Start at the top of the records and, please, print each line exactly through the line that contains "Task: Open 設定 gear icon in sidebar", leaving out all pictures.

+++ Entries provided +++

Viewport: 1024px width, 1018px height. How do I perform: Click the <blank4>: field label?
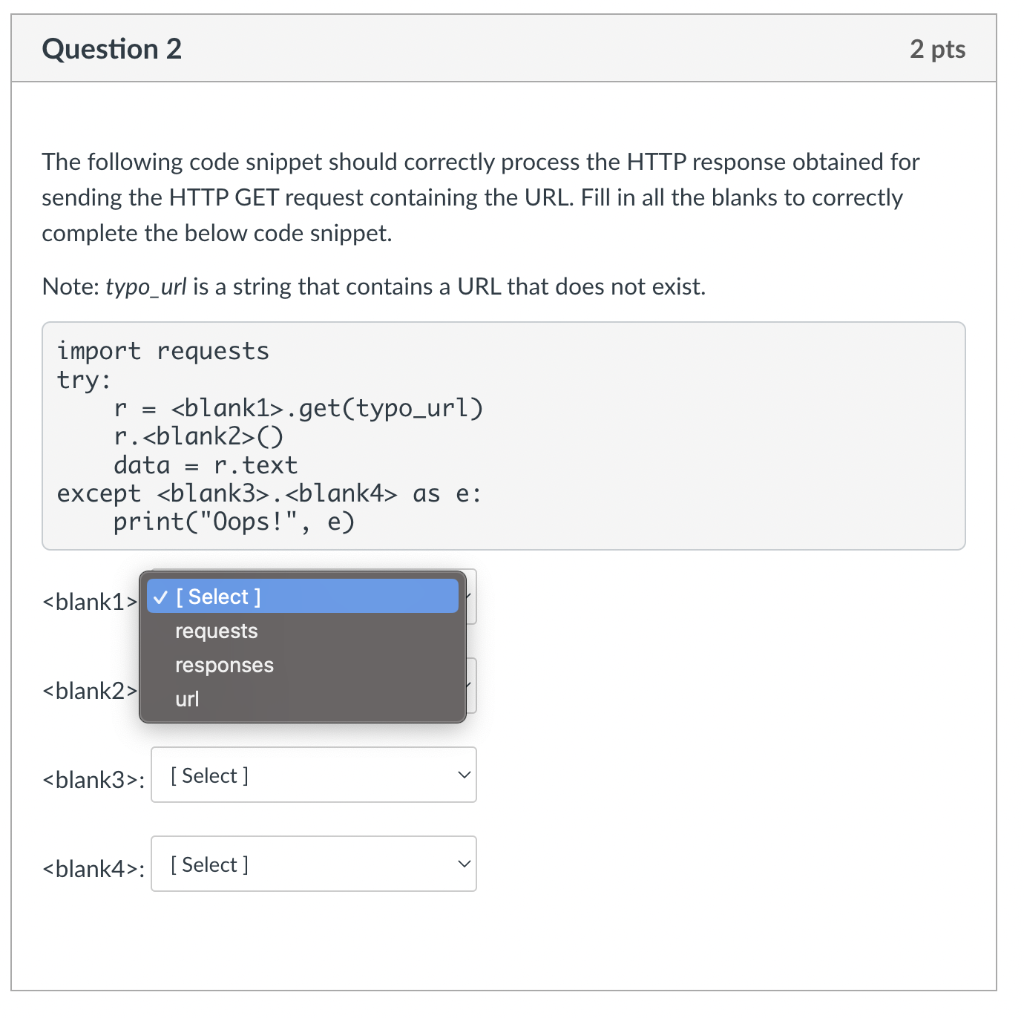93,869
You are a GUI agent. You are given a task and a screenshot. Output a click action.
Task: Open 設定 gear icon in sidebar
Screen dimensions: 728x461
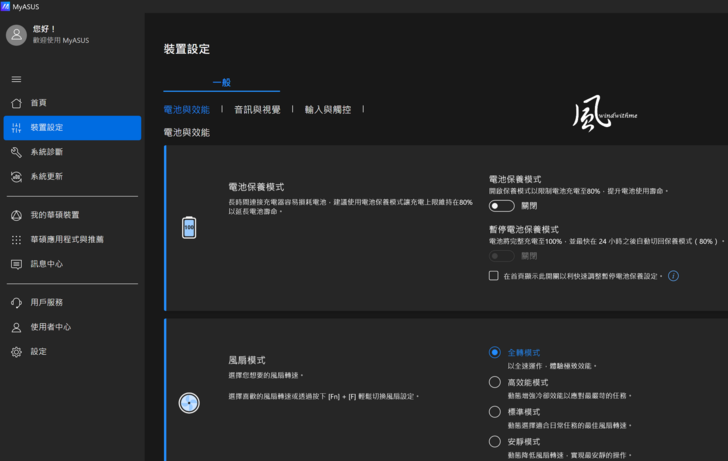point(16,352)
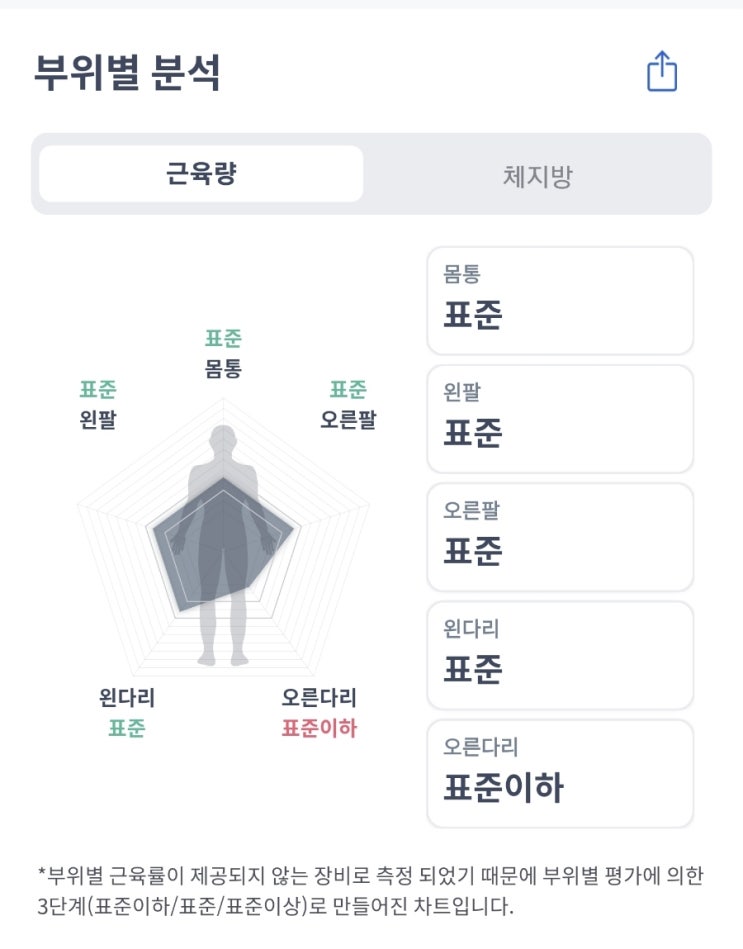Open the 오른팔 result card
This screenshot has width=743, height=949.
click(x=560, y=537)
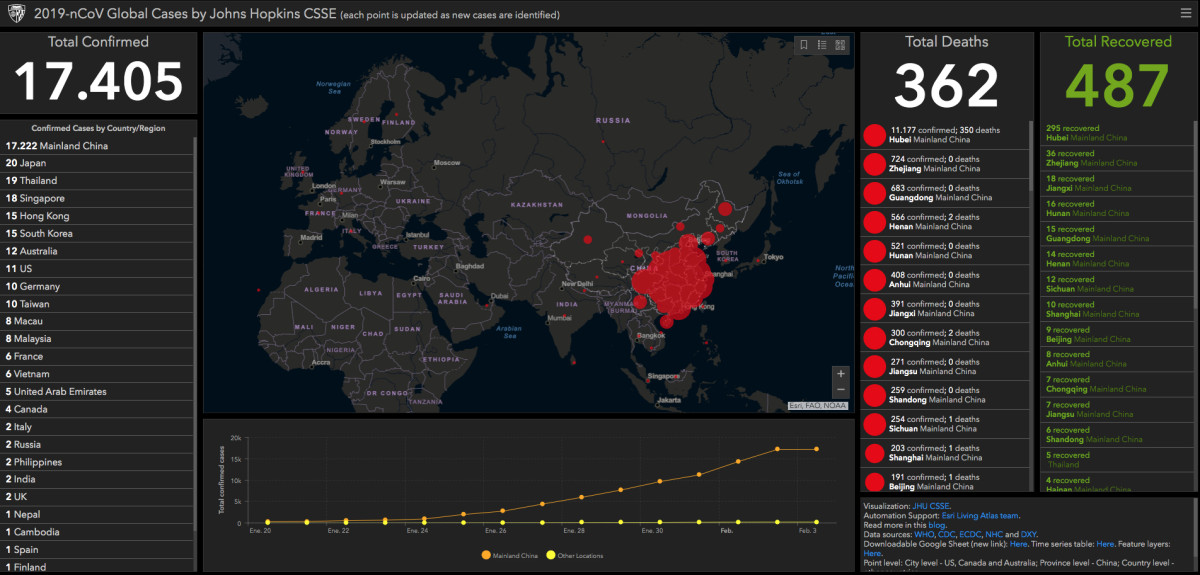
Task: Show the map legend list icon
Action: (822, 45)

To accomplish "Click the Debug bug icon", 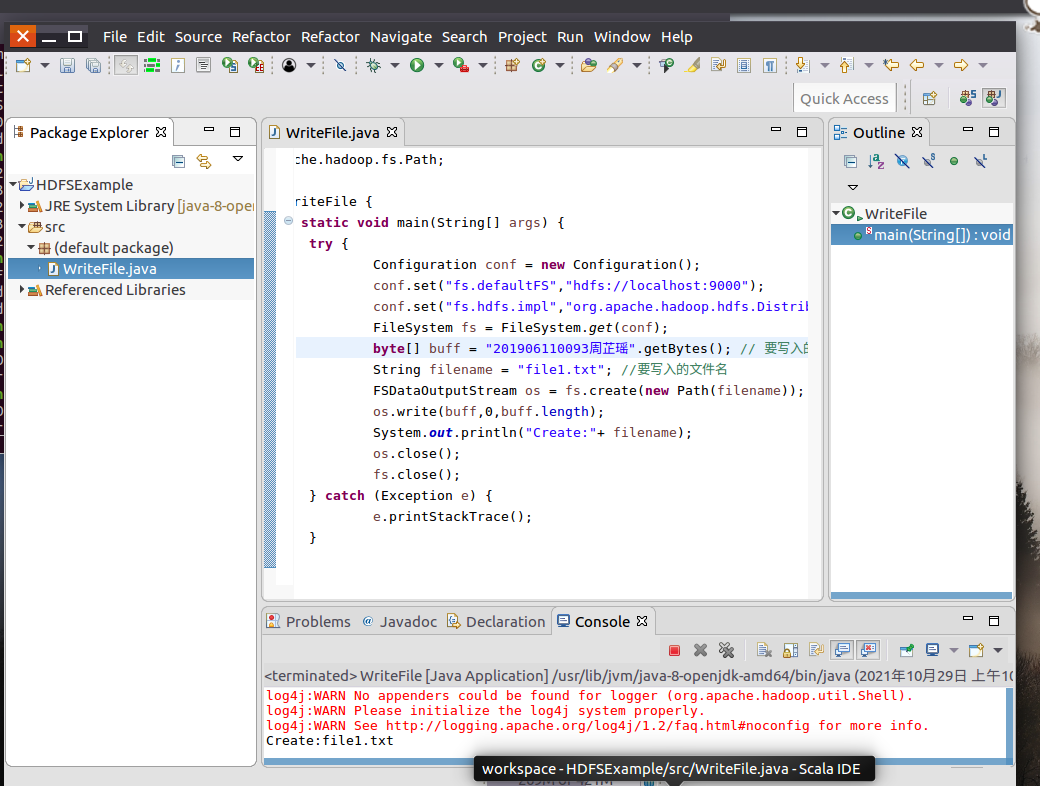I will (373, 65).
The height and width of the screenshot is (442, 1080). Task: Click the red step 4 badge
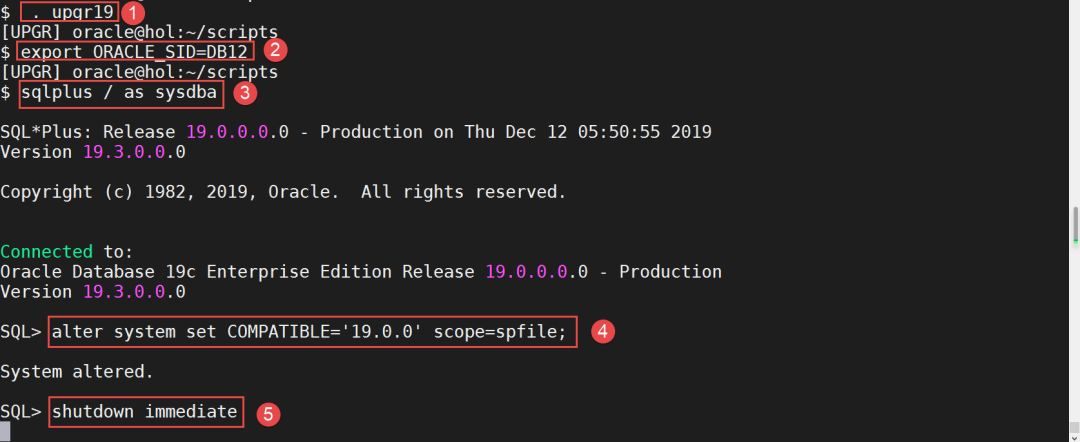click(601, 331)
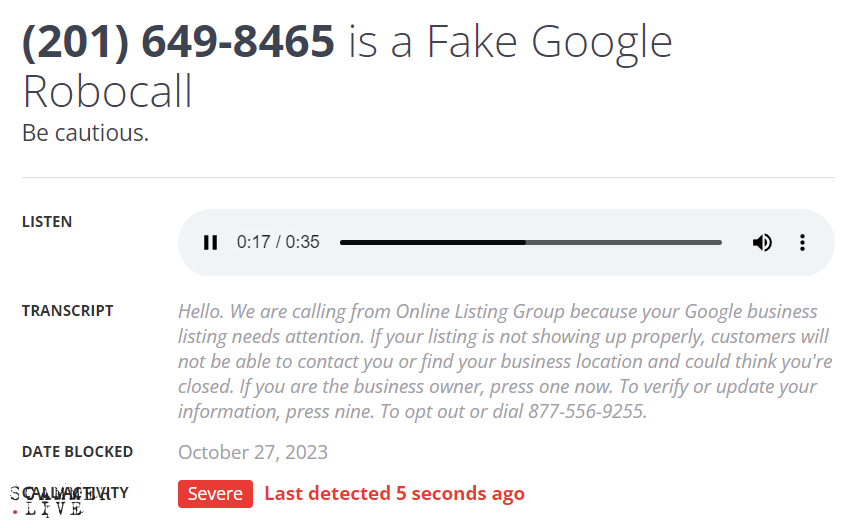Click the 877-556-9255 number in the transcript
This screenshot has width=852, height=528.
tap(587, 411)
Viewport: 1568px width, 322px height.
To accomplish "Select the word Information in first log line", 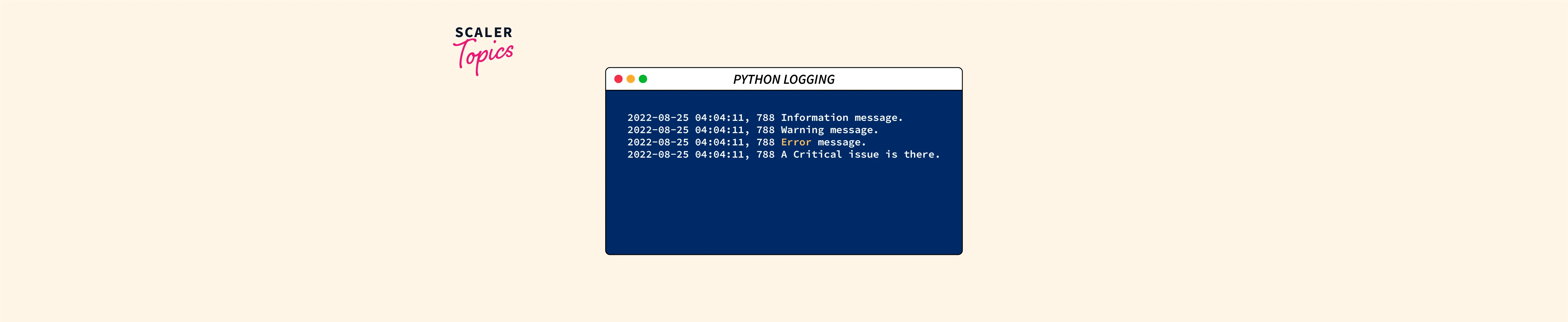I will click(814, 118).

+++

> **Answer section**
Viewport: 1024px width, 1018px height. How do I perform: Click the <blank4>: field label?
93,869
You are a GUI agent. You are given a task and a screenshot. Output a click action.
Task: Open 設定 gear icon in sidebar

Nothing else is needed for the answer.